Task description |
Each entry has to be set down again with no alteration.

━━ Data supplied

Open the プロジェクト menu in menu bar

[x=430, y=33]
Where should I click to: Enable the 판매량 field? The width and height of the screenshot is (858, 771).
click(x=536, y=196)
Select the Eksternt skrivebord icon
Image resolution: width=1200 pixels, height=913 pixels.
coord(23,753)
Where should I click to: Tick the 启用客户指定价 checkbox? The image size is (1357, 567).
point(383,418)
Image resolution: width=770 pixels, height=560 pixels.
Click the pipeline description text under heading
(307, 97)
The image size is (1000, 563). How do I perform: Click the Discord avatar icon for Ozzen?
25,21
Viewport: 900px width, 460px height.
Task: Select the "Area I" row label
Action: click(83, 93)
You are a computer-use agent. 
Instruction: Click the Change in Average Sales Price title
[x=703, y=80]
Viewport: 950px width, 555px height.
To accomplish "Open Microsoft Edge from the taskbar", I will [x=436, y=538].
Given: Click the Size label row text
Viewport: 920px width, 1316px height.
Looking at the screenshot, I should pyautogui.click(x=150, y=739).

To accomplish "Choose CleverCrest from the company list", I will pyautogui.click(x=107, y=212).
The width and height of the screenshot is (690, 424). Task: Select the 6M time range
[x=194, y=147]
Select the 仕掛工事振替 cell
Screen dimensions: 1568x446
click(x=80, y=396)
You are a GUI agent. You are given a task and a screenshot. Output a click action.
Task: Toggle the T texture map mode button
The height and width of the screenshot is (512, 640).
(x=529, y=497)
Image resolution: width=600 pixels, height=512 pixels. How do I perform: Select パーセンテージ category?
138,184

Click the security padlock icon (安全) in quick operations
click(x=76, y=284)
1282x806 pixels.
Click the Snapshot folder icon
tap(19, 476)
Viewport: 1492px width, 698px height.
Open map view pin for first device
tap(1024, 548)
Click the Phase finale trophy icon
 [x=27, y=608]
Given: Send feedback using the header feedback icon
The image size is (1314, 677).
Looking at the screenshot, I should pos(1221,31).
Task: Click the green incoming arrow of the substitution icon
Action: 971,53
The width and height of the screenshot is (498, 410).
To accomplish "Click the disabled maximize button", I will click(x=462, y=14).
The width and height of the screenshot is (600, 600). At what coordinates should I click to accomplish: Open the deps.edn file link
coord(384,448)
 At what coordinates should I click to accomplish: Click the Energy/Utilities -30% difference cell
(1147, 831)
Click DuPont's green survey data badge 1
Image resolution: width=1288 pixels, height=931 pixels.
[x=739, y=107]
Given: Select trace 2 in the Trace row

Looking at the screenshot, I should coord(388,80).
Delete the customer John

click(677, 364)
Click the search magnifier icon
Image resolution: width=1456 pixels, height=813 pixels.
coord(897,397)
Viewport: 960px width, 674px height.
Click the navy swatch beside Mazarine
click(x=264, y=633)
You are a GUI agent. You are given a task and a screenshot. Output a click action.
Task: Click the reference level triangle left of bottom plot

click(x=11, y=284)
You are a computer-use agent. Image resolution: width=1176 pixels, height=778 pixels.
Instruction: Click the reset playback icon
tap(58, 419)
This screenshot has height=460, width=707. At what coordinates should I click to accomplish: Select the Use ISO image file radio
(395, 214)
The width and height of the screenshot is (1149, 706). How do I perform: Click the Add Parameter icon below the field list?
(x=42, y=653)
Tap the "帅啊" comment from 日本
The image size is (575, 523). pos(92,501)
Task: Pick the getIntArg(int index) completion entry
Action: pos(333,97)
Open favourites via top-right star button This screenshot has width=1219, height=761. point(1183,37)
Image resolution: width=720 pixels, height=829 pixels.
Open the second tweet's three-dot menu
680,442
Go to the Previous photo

━━━━

Output of the task |
Open the プロジェクト menu in menu bar

[x=430, y=33]
Where should I click to: Enable the 판매량 field? The width and height of the screenshot is (858, 771).
click(x=536, y=196)
Select the Eksternt skrivebord icon
Image resolution: width=1200 pixels, height=913 pixels.
coord(23,753)
Where should I click to: Tick the 启用客户指定价 checkbox? The image size is (1357, 567).
point(383,418)
Image resolution: width=770 pixels, height=560 pixels.
Click the pipeline description text under heading
(307, 97)
The image size is (1000, 563). How do I perform: Click the Discord avatar icon for Ozzen?
25,21
Viewport: 900px width, 460px height.
Task: Select the "Area I" row label
Action: click(83, 93)
You are a computer-use agent. 
Instruction: Click the Change in Average Sales Price title
[x=703, y=80]
Viewport: 950px width, 555px height.
To accomplish "Open Microsoft Edge from the taskbar", I will [x=436, y=538].
Given: Click the Size label row text
Viewport: 920px width, 1316px height.
Looking at the screenshot, I should pyautogui.click(x=150, y=739).

To accomplish "Choose CleverCrest from the company list", I will pyautogui.click(x=107, y=212).
The width and height of the screenshot is (690, 424). Task: Select the 6M time range
[x=194, y=147]
Select the 仕掛工事振替 cell
Screen dimensions: 1568x446
click(x=80, y=396)
You are a GUI agent. You are given a task and a screenshot. Output a click action.
Task: Toggle the T texture map mode button
The height and width of the screenshot is (512, 640).
(x=529, y=497)
Image resolution: width=600 pixels, height=512 pixels. How do I perform: Select パーセンテージ category?
138,184

Click the security padlock icon (安全) in quick operations
click(x=76, y=284)
1282x806 pixels.
Click the Snapshot folder icon
tap(19, 476)
Viewport: 1492px width, 698px height.
Open map view pin for first device
tap(1024, 548)
Click the Phase finale trophy icon
 [x=27, y=608]
Given: Send feedback using the header feedback icon
The image size is (1314, 677).
Looking at the screenshot, I should pos(1221,31).
Task: Click the green incoming arrow of the substitution icon
Action: 971,53
The width and height of the screenshot is (498, 410).
To accomplish "Click the disabled maximize button", I will click(x=462, y=14).
The width and height of the screenshot is (600, 600). At what coordinates should I click to accomplish: Open the deps.edn file link
coord(384,448)
 At what coordinates should I click to accomplish: Click the Energy/Utilities -30% difference cell
(1147, 831)
Click DuPont's green survey data badge 1
Image resolution: width=1288 pixels, height=931 pixels.
[x=739, y=107]
Given: Select trace 2 in the Trace row

Looking at the screenshot, I should coord(388,80).
Delete the customer John

click(677, 364)
Click the search magnifier icon
Image resolution: width=1456 pixels, height=813 pixels.
coord(897,397)
Viewport: 960px width, 674px height.
Click the navy swatch beside Mazarine
click(x=264, y=633)
You are a GUI agent. You are given a task and a screenshot. Output a click action.
Task: Click the reference level triangle left of bottom plot

click(x=11, y=284)
You are a computer-use agent. Image resolution: width=1176 pixels, height=778 pixels.
Instruction: Click the reset playback icon
tap(58, 419)
This screenshot has height=460, width=707. At what coordinates should I click to accomplish: Select the Use ISO image file radio
(395, 214)
The width and height of the screenshot is (1149, 706). How do I perform: Click the Add Parameter icon below the field list?
(x=42, y=653)
Tap the "帅啊" comment from 日本
The image size is (575, 523). pos(92,501)
Task: Pick the getIntArg(int index) completion entry
Action: pos(333,97)
Open favourites via top-right star button This screenshot has width=1219, height=761. point(1183,37)
Image resolution: width=720 pixels, height=829 pixels.
Open the second tweet's three-dot menu
680,442
Go to the Previous photo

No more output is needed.